Notimeforaname · 22/02/2022 23:20

I worked in a nursery setting for a few years and most of the other staff used to have the same attitude.
They would laugh and sneer at those who were on maternity or gasp- had a day off but kept their toddlers in nursery.

I never understood it. They always cooked up these images of parents lounging at home and just leaving their children with us. Confused
Even if the parents were 'lounging' at home what fuckin difference does it make to the nursery staff?

People love a good judging session.

GertrudePerkinsPaperyThing · 22/02/2022 23:21

No, my dd was in reception at school by the time I had ds. Don’t know how I would have coped otherwise!

I would recommend having your toddler at nursery at least some days so that you can catch up on a bit of sleep during the day when the baby naps (if you possibly can!) or at least sit and rest. Don’t use the time for housework though! Unless it annoys you personally not to do it, and even then take it easy.

GertrudePerkinsPaperyThing · 22/02/2022 23:24

Also, yes if a child is already settled in nursery/ with a CM I wouldn’t pull them out to fit in with a baby’s schedule. Part time nursery might be the ideal.

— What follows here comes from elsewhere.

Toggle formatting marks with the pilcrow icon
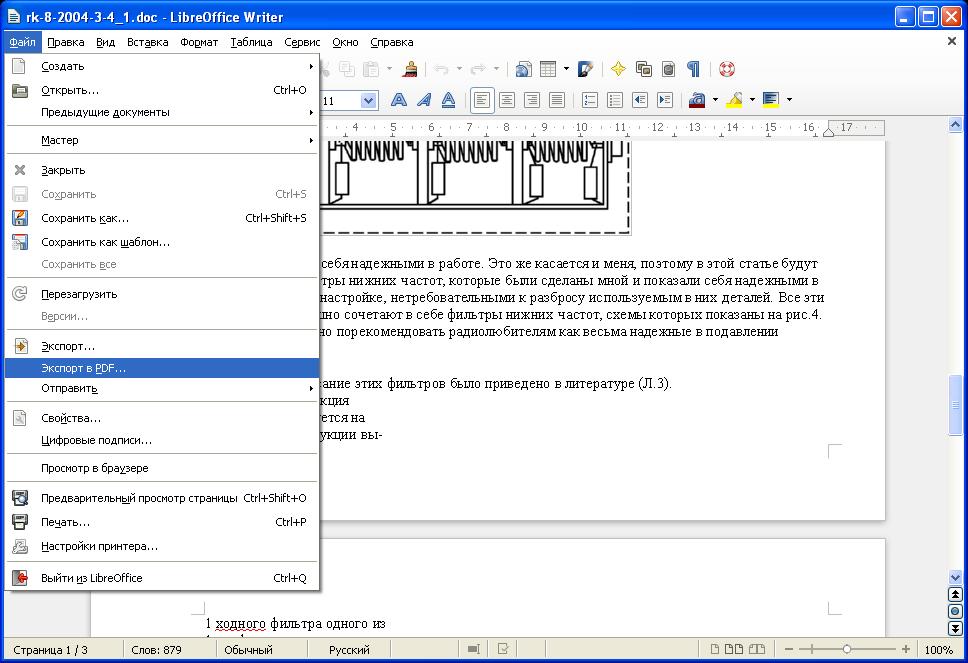Viewport: 968px width, 663px height. 692,69
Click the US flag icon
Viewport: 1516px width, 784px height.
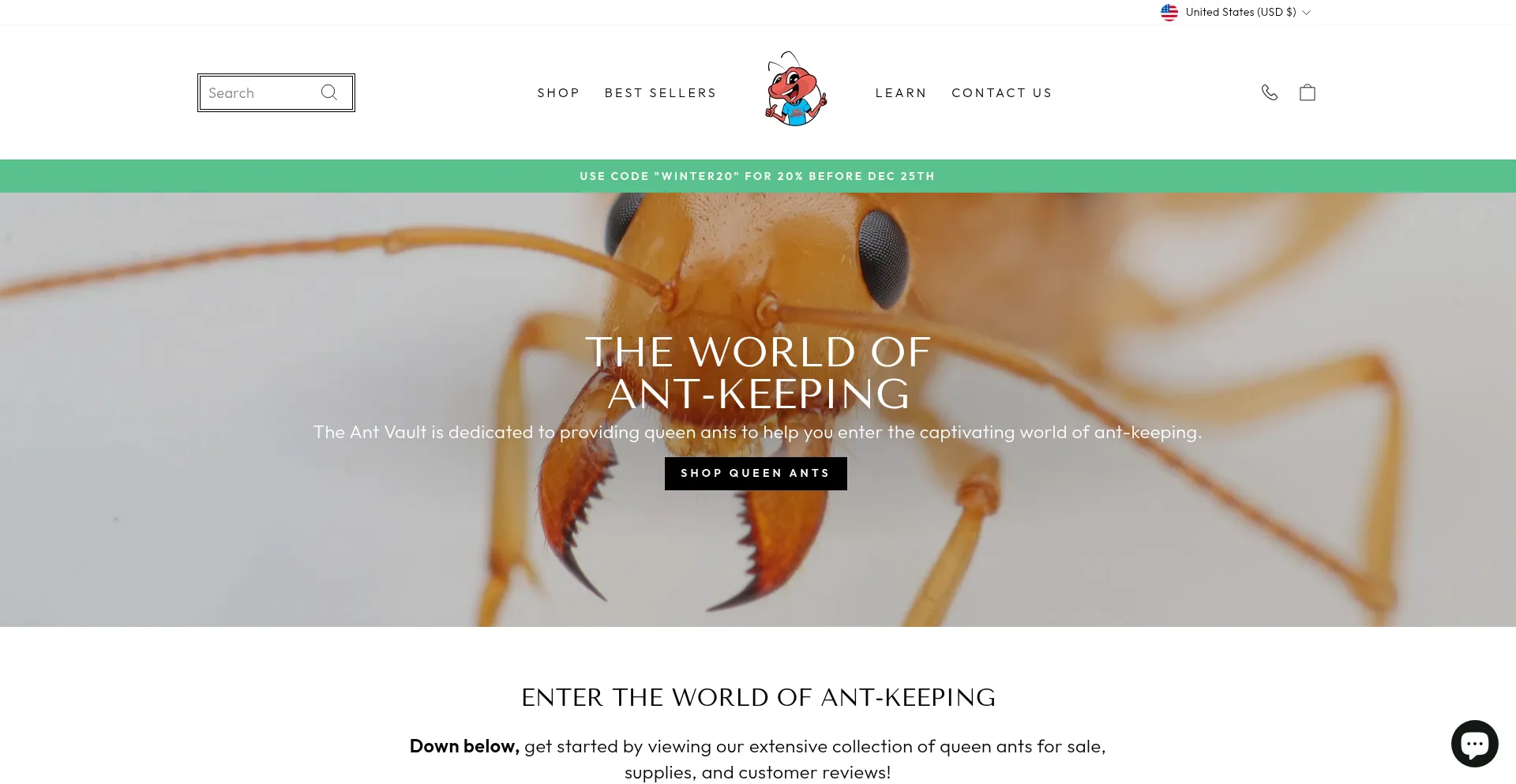tap(1169, 13)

NameChange30 · 22/02/2022 23:33

@garryboy

Thanks for opinions all!

Yeah I don't know this child minder well, I was kind of interviewing her when she made the comment. It didn't make me feel great, but what can you do.

What can you do?! Not use that childminder!

I mean she's kind of right, but how rude.

DC1 was a preschooler, not a toddler, when I was on maternity leave with DC2, but we continued to send him, it was absolutely necessary for both DCs and for me.

NameChange30 · 22/02/2022 23:33

PS he went 3 days a week, if he'd been full time I would have reduced the days to 2 or 3.